_WHAT THE TASK REQUIRES_: Pick out every line of the records that contains the word "Toggle", matching case exactly, and copy each of those lines.

_RECORDS PROVIDED_:
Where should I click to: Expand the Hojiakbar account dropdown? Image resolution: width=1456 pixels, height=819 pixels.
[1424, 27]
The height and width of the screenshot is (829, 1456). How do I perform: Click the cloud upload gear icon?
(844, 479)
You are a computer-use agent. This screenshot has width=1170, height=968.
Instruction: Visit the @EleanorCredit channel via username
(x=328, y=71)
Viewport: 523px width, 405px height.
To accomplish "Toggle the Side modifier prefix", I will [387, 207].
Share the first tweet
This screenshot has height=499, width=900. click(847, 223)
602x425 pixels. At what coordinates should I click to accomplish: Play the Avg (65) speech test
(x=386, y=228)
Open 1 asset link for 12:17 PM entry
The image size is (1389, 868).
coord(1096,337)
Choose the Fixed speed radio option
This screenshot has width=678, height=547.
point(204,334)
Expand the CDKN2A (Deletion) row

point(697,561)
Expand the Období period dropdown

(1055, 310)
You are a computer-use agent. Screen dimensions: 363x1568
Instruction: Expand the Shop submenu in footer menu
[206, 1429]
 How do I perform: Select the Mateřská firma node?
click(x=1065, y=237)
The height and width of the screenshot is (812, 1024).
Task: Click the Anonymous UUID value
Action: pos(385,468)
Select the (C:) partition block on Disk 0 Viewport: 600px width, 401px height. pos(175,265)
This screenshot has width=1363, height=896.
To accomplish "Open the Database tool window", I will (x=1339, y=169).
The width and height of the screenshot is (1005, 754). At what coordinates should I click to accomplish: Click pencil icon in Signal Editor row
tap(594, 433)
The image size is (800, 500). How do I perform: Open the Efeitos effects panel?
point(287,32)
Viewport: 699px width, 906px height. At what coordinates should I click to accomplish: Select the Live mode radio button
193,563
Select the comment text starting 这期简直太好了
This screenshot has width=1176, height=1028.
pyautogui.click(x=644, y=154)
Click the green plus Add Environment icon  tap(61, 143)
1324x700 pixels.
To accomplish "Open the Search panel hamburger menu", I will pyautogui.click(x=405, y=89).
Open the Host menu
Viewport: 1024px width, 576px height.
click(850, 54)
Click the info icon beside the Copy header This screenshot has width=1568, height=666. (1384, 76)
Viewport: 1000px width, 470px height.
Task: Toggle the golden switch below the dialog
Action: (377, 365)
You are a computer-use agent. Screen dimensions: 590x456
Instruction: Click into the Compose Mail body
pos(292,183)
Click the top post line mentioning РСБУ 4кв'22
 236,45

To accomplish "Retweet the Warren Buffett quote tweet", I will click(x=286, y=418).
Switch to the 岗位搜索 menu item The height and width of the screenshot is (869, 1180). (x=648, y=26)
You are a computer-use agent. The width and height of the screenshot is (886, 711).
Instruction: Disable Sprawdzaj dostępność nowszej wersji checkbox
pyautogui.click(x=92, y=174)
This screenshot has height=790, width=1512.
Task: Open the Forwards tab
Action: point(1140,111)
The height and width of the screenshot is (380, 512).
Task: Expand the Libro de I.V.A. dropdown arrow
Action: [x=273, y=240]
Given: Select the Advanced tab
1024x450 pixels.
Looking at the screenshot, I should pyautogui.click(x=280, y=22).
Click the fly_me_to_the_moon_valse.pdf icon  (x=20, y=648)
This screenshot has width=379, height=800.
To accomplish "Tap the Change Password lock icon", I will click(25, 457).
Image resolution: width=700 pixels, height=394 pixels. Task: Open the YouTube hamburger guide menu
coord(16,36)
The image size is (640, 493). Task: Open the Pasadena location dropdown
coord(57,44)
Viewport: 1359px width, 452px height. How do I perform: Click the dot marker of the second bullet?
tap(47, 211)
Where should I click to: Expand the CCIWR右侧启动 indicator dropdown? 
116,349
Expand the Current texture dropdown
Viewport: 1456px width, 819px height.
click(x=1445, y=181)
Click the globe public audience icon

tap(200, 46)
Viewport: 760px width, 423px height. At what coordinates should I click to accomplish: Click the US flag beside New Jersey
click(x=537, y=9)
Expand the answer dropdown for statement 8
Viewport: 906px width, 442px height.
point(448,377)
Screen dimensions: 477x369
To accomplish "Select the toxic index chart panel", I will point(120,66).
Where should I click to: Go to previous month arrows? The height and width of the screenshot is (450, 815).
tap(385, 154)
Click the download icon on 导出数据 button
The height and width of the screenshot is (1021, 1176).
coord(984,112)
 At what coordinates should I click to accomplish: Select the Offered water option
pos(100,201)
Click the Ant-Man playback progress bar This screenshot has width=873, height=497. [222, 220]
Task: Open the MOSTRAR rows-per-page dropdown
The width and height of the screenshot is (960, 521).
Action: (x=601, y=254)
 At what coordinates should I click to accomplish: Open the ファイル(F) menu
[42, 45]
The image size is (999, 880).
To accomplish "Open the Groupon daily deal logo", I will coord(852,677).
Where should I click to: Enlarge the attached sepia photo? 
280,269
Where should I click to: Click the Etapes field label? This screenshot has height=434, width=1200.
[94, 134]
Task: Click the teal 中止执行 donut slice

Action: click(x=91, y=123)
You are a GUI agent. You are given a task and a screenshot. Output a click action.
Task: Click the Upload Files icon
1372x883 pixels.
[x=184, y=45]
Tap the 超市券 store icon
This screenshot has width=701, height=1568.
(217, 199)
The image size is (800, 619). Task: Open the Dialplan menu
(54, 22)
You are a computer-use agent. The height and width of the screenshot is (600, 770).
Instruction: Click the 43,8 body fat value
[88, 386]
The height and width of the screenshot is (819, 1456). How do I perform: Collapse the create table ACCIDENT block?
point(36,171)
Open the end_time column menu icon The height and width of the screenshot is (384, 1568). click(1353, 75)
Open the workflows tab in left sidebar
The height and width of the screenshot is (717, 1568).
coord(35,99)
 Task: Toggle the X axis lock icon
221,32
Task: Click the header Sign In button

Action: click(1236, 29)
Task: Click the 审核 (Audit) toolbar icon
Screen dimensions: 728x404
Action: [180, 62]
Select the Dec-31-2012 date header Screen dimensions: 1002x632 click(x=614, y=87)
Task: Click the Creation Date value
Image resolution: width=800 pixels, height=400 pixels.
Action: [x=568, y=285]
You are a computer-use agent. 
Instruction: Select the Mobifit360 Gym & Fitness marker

_EXERCISE OUTPUT_:
To accomplish "Toggle the Side modifier prefix", I will [387, 207].
Task: Toggle the golden switch below the dialog
 Task: Toggle the X axis lock icon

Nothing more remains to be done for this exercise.